You would be wise to specify a spill trap in the equalizer of each modular boiler, or a check valve in the steam supply line of each boiler. And it wouldn’t hurt to specify both because boiler-water level is critical when you consider the limited amount of steam-disengaging space inside a small, modern steam boiler. A rising water level can cause boiler water to carry-over with the steam. It winds up in the header, and leads to wet steam.

The installation diagrams some modular steam boiler manufacturers publish also show low-water cutoffs on some, but not all, of the boilers. I think every steam boiler needs a low-water cutoff. If you provide motorized valves on your return piping, your pump controllers on the modular boilers will perform the low-water cutoff function.

Individual near-boiler piping is equally important but often overlooked in modular systems. If you installed just one of the small boilers you find in a modular system, you’d have to pipe it with a proper header, an equalizer, and, if it were a gravity return system, a Hartford Loop (you won’t need Hartford Loops with your pumped return lines). If you didn’t pipe the boiler this way, you would be violating the boiler manufacturer’s piping instructions.

Boiler manufacturers make a big deal out of these instructions (as they should!). Nowadays, you have to consider the near-boiler piping to be a part of the boiler because it acts as a steam separator. The exit velocities of modern steam boilers are far too high to produce dry steam without help from the near-boiler piping.

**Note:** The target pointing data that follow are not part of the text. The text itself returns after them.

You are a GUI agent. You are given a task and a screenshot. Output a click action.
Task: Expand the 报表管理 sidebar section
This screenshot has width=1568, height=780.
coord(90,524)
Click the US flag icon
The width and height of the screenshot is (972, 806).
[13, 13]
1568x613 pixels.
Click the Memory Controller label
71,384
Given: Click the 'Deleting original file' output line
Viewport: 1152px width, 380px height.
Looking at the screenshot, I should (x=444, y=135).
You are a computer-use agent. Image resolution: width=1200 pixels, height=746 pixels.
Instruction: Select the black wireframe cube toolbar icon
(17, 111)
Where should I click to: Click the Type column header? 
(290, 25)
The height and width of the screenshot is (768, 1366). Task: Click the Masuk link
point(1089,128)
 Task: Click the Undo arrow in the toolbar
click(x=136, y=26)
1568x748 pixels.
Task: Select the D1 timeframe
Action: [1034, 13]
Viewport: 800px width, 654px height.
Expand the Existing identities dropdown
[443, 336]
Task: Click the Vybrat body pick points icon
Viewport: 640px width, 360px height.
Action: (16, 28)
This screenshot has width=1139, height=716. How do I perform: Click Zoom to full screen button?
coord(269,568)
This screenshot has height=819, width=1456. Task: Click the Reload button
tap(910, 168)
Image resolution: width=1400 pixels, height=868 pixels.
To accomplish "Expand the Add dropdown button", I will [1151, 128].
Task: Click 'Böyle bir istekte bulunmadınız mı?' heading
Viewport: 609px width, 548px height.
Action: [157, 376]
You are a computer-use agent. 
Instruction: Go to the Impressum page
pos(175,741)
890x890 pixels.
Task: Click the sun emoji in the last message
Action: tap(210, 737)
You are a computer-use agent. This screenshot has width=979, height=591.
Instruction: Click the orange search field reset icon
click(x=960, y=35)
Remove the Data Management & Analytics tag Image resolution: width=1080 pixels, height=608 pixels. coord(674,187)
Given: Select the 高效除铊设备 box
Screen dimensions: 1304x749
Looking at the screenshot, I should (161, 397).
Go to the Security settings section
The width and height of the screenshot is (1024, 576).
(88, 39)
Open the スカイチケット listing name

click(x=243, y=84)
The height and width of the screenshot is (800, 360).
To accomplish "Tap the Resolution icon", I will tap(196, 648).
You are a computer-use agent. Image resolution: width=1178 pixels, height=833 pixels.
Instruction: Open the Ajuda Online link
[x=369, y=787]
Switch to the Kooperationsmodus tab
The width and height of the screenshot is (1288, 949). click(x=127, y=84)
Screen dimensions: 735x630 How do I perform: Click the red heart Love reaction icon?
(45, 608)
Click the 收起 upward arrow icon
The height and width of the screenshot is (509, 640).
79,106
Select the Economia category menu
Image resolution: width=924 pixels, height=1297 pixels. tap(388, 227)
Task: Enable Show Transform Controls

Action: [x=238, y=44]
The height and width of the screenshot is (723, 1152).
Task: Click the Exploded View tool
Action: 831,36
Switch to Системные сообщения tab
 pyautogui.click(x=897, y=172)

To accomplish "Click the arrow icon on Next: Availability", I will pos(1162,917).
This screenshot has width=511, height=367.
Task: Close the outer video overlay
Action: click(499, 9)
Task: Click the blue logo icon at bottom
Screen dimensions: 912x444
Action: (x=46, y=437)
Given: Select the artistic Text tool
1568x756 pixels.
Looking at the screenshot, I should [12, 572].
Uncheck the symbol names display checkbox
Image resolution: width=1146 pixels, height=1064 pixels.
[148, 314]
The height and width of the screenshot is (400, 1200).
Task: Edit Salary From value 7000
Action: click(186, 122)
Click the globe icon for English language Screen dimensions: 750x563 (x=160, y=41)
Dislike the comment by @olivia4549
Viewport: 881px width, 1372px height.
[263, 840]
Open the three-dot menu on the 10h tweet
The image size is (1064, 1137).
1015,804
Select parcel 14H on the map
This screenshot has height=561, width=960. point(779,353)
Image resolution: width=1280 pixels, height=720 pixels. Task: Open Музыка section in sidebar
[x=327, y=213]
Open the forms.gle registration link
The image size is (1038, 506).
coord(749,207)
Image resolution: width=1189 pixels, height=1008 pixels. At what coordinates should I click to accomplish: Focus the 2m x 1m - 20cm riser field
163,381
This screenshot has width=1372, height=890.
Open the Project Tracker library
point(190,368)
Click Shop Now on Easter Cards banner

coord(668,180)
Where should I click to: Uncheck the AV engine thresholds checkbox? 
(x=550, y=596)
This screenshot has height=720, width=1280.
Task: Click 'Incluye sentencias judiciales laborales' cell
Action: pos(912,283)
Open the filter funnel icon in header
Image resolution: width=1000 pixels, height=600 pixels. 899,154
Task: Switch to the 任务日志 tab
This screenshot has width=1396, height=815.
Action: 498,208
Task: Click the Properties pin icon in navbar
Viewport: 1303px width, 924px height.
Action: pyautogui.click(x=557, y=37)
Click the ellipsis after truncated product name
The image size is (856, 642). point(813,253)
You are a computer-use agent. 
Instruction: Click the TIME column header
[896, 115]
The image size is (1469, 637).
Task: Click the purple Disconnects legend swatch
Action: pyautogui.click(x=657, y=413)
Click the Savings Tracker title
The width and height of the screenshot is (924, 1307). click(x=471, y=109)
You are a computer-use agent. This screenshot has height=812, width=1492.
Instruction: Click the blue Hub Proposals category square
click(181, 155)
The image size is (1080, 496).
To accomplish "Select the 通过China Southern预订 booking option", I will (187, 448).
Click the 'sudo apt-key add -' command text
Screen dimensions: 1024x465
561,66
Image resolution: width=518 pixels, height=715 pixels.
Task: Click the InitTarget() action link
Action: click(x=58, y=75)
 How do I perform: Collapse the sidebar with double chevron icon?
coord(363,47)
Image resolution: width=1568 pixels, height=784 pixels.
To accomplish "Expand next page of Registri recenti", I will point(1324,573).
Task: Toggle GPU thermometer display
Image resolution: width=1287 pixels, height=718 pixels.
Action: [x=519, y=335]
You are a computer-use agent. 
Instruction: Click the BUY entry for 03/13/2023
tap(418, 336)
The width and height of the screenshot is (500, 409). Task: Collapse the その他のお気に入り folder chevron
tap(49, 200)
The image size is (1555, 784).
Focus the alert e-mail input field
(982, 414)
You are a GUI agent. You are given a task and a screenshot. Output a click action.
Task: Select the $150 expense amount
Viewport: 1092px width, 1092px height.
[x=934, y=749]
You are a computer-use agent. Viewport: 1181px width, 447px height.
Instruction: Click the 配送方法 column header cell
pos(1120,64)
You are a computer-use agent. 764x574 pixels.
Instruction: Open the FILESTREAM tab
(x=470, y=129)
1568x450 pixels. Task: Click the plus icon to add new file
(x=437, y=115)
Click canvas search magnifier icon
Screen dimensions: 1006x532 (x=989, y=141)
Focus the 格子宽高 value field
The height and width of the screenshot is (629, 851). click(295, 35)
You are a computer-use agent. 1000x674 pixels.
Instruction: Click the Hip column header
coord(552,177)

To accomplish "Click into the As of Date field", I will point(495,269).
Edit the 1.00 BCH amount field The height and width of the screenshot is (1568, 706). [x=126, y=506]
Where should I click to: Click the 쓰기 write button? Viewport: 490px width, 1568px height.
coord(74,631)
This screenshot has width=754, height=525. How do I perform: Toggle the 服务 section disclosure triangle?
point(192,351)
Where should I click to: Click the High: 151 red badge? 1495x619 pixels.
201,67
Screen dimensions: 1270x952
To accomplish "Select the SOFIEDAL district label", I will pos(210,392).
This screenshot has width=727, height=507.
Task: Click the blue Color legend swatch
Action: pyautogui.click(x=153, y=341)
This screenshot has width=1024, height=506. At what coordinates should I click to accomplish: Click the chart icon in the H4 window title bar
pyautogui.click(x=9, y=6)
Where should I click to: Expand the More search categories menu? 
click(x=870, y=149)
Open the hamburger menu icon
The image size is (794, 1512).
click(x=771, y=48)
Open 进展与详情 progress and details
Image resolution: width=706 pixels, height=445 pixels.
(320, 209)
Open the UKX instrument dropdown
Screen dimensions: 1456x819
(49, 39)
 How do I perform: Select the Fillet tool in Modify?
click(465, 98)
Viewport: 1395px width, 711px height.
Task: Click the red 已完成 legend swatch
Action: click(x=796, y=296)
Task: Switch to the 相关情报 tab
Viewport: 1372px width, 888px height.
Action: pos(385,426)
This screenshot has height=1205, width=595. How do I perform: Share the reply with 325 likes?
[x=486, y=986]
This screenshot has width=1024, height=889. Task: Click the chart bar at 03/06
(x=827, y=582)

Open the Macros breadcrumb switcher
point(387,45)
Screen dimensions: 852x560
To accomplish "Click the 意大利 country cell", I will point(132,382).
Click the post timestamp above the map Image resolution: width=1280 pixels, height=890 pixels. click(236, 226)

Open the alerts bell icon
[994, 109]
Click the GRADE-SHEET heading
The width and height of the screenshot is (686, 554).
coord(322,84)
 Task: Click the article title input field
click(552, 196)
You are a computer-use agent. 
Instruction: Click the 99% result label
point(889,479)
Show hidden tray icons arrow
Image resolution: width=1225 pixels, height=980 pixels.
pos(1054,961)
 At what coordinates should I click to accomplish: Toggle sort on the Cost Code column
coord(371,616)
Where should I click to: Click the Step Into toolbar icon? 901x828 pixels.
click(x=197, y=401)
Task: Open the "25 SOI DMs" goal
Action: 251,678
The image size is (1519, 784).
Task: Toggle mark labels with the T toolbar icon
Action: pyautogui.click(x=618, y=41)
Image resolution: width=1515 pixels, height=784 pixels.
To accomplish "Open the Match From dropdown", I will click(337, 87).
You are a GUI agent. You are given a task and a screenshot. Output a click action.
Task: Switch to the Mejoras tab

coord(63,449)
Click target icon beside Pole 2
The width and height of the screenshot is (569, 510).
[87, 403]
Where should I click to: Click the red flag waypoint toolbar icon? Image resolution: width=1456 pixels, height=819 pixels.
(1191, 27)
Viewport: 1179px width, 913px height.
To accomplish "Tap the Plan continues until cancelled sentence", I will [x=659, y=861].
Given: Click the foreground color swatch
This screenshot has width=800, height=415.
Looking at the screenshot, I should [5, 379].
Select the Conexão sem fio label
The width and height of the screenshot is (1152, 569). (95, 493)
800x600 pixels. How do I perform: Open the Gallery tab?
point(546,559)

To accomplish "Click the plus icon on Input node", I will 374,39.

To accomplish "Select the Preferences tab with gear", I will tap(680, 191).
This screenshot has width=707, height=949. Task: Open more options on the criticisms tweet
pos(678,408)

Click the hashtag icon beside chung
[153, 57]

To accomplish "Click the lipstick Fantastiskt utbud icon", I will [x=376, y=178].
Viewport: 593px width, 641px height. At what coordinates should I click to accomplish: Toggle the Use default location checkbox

The near-boiler piping rules that apply to an individual boiler should also apply when you pipe that little boiler into a modular system. You’ll be making a mistake if you connect the steam supply directly out of the boiler into a common header without benefit of individual headers and equalizers.

You’ll get the best results from a modular steam boiler system if you pipe each boiler as though it were standing alone (with a proper header and equalizer), and then feed off each individual boiler header into a common drop-header. The term "drop-header" comes from the way the individual boiler supplies approach this header. The supply tapping from each boiler header rises to a point higher than the drop-header, and then takes a two-elbow turn to connect into the top of the drop-header. If you size the drop header to handle the entire load of the system at the proper velocity your modular boiler system will deliver the driest steam possible to the building.

Supply steam to the building through one or more mains, which you’ll take from the top of the drop-header at a point between the last supply from the modular boilers and the end of the drop-header. To keep any carry-over water from bouncing up into the mains, connect them not closer than 12 inches from the end of the drop-header. Drip the end of the drop header through an F&T trap back to the boiler-feed pump. This F&T trap is usually very small because if you size and pipe everything properly, it won’t have to handle much carry-over or condensate.

Not every steam boiler manufacturer goes to the trouble of incorporating these design elements into their modular systems. I suppose they’re concerned about first costs, but I would never recommend a modular steam boiler system without insisting that it be piped this way.